In the digital landscape, disinformation and inappropriate content are pervasive issues, leaving users uncertain about the content's source and how to effectively filter it. Content moderation, a widely employed social media screening practice, serves as a means to approve or reject user-generated comments and content. This task involves the removal of content violating established rules to ensure that published posts align with community guidelines and terms of service. This encompasses offensive, vulgar, or potentially violent audio, video, text, pictures, posts, and comments.

"As content can be created faster, the need to review and moderate content more quickly also increases,"

What is AI Content Moderation?

AI content moderation is a machine learning model.
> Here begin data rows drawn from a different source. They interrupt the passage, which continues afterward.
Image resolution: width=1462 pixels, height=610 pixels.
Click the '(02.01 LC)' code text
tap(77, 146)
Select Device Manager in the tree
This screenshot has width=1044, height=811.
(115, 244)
It uses natural language processing (NLP) and incorporates platform-specific data to catch inappropriate user-generated content.

5 distinct AI Content Moderation Methods

AI Content Moderation Used in Famous Social Media Platforms

Famous platforms such as Facebook, YouTube and Tiktok use AI-powered content moderation to block graphic violence and sexually explicit/pornographic content. As a result, they managed to improve their reputation and expand their audience. However, as the problematic content grows both in volume and severity, international organizations and states are concerned about the impact of such content on users and moderators.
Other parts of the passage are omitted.